Science

How Spraying for Zika Ended Up Killing Millions of Bees

A whole lot went wrong here.

by Alasdair Wilkins
Getty Images / Ralph Orlowski

This is the kind of sentence that sounds ridiculous until you hear just what went on, but here goes: This past week was basically the apocalypse for bees in South Carolina’s Dorchester County. A pest control effort targeted at mosquitoes used an insecticide that is highly toxic to bees. The hives of local beekeepers were devastated by last Sunday morning’s aerial spray, leaving millions of bees dead.

Charleston’s Post and Courier reported on the grim scenes:

By Sunday afternoon, thousands of bee carcasses dotted Andrew Macke’s Spring House Lane property. A hobby beekeeper, he’s had two hives for about two years.

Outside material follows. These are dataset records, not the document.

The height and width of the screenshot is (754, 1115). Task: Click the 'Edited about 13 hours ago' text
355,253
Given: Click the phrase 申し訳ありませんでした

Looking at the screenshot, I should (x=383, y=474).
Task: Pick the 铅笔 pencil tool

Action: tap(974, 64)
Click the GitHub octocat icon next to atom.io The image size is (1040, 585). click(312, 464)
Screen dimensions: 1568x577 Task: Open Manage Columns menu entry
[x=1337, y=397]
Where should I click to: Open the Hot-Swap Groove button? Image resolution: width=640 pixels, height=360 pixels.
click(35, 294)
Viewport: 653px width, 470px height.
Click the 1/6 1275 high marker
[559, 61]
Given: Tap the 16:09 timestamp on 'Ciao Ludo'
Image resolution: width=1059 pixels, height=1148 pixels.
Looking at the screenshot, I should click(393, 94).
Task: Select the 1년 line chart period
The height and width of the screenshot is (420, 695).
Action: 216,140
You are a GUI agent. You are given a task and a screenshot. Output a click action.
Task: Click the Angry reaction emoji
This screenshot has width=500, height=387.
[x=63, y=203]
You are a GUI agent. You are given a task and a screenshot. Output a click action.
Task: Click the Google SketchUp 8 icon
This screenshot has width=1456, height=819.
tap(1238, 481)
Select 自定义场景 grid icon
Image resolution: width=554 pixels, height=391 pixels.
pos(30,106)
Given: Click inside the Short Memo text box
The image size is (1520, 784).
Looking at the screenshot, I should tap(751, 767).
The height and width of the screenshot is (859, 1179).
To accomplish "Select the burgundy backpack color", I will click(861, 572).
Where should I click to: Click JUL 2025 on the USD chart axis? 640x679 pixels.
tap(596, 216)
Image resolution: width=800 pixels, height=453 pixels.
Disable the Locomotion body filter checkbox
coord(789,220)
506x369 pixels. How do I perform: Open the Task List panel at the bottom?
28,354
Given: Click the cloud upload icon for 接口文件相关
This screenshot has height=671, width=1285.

>The Summerville fire captain was at work when he spotted the plane flying over.

“My wife called a short time after the flyover and said, ‘We have a mass killing,’” he said. “ We have thousands and thousands of bees dead all around our pool deck and our driveway, just everywhere.’”

One beekeeper, Juanita Stanley of Flowertown Bee Farm and Supply, lost 2.3 million bees. As she told the Post and Courier, “My bee yard looks like it’s been nuked.” The rest of her quote is pretty damn heartbreaking:

“It’s not about the honey. It’s about saving the bees,” she said. “Because of my mission with my business, this is so much more devastating. I am trying to do the opposite of what just happened. They are in a sanctuary where I can protect them, and now they are destroyed.”

So how did this happen? The insecticide in question was naled, which the Environmental Protection Agency notes has been highly effective in wiping out mosquito populations in Florida and Puerto Rico. The EPA also points to the low safety risk that naled poses to humans, crops, the water supply … just about everything other than mosquitoes and honey bees, it would seem. The EPA offers guidelines on how beekeepers can, with adequate warning, protect their hives from harm.

But that’s just the problem, as local beekeepers say Dorchester County officials failed to give them proper notice that a spraying was imminent. While the county does routinely spray naled to control the mosquito population, it normally does so using trucks, which have a relatively limited, predictable range. Sunday’s spray, on the other hand, was done from the air, which gave the unprotected bees nowhere to hide.

It’s worth noting that none of South Carolina’s 46 reported cases of Zika virus were transmitted by local mosquitoes. The state’s Department of Health and Environmental Control says 45 of the cases were from people who contracted the virus while traveling abroad, while one more person contracted Zika after sexual contact with someone who already had the virus.

That’s not to say there’s no danger from local insects — if a South Carolina mosquito does bite someone with Zika, then transmission can start. But the fact there have yet to be any such cases in the state suggest county officials may have moved more swiftly than the situation really warranted, and that rush to spray led to the chain of mistakes — not considering the heightened risks of an aerial spray, not giving beekeepers adequate warning — that left millions of bees dead for no good reason at all. It makes you pine for a better pesticide, honestly.